In Part 1 of our Equality, Diversity and Inclusivity (EDI) series, Yinru Zhang, Undergraduate Fellow, spoke to Georgia Mannion-Krase, the co-chair of the EDI Group at the Cancer Prevention Trial Unit (CPTU). Georgia gives a brief introduction to the EDI Group and talks about her experience in working on the group’s projects.
How was the group started?
As our main funder, we looked to Cancer Research UK’s EDI policy and action plan for guidance. Within their strategy there are sections related specifically to research groups that they fund. We used this as a basis to develop our own strategy, tailored to what was relevant to our group. The group was formed by inviting colleagues with relevant experience and those with an interest in EDI to join to discuss, agree and work on our strategic priorities.
What does the EDI group do?
Our aim is mainly to look back at what we have done up to now, and to look forward to what we want to be doing. We started with reviewing the practices we have in place regarding EDI, both in our clinical trials and in the work environment we have created for our staff. Based on what we found, we made a plan for what we need to achieve, setting out an action plan that is feasible for us to accomplish within our newly formed EDI group.
What has the group done so far? What future outputs can we expect?
We have taken a two-pronged approach. The first was with the individual study teams within the Cancer Prevention Group. We asked them to talk about how they consider the areas of EDI in their studies, and what they have done to improve them. Then we pulled out some examples to create case studies for what we had done well previously. For each case study, we aim to produce a report for future research teams to refer to, and a blog post for the public to raise awareness of the importance of EDI in clinical research. Secondly, we did an anonymous survey of staff characteristics to get a sense of the level of diversity within our team. We then compared our data to the averages of these characteristics in London and the UK to see where we stand, and what we can improve on.

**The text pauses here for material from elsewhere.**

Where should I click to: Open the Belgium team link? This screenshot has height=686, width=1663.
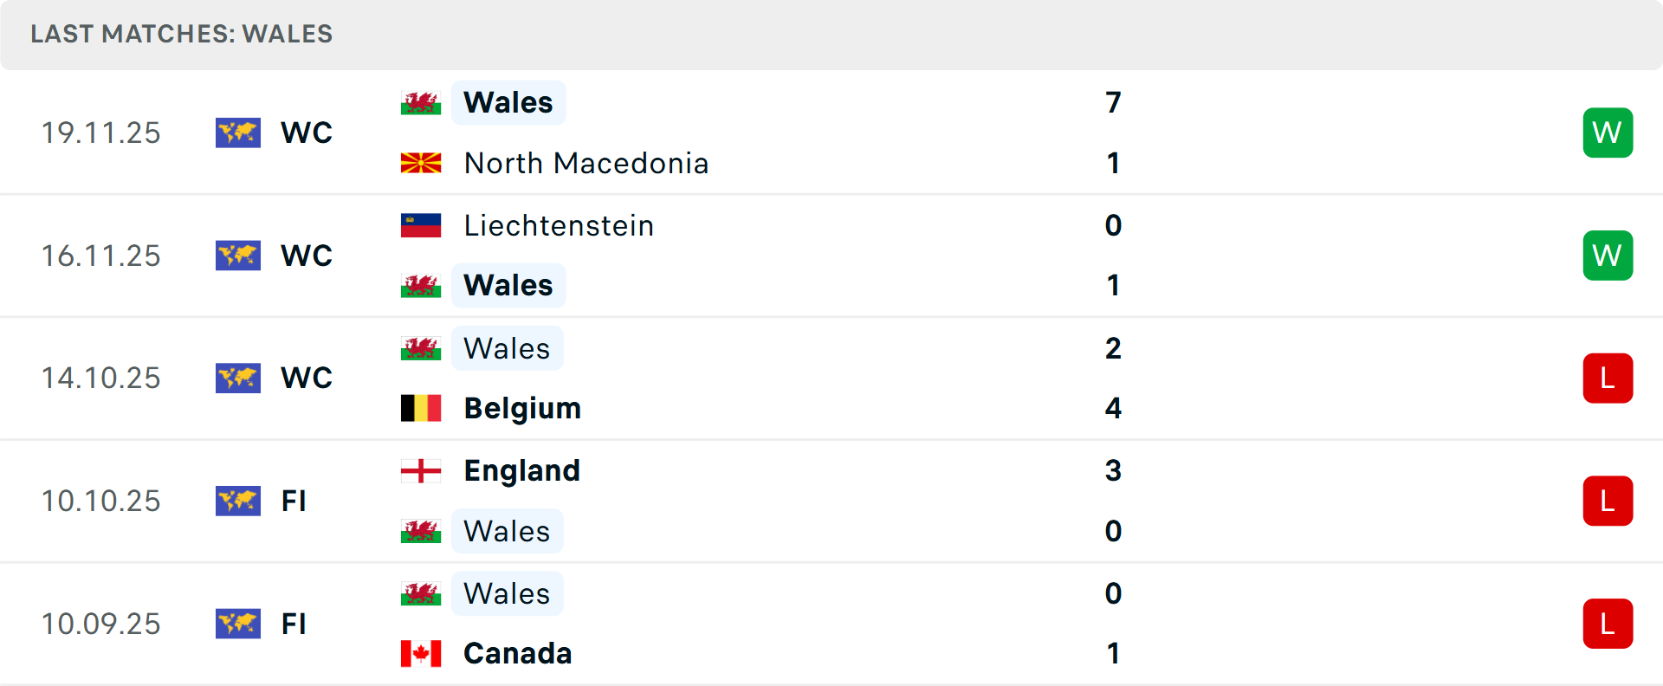tap(522, 408)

From the data we have collected, we hope to generate new ideas on how we can improve the practices of EDI. We are also working on producing the PPI (Patient and Public Involvement) & EDI assessment tool which aims to prompt more conversation around EDI in the early stages of setup in clinical trials, so that the trial teams can prepare enough resources for the implementation of EDI strategies in later stages. Ultimately, we will publish an EDI policy document which consolidates our objectives.

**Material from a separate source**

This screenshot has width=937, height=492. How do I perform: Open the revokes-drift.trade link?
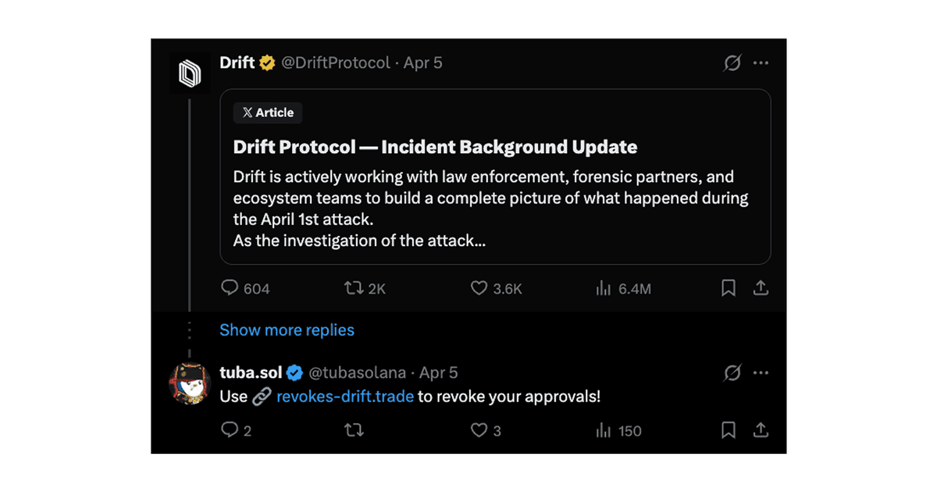(345, 396)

What challenges have you encountered when doing the audit?
I was very conscious that for the anonymous survey of our team, some people are reluctant to share information on protected characteristics, for a good reason. I made sure that everyone knew only I had the access to the raw data, and I turned it into aggregated data for group discussion. I also found it tricky that people interpreted the questions in different ways, so it was quite challenging to summarize the answers in the free text sections.
What is your favourite part of working in the EDI group?
My favourite part is having the opportunity to work on projects that could really benefit my colleagues, and the people we do research about and for. It is also something I have personal interest in as well. We have a diverse team and since this group is specifically formulated to assess and improve EDI, this is a platform where the input and opinions of our all of our colleagues, with their different lived experiences, are really valued.
The views expressed are those of the author. Posting of the blog does not signify that the Cancer Prevention Group endorse those views or opinions.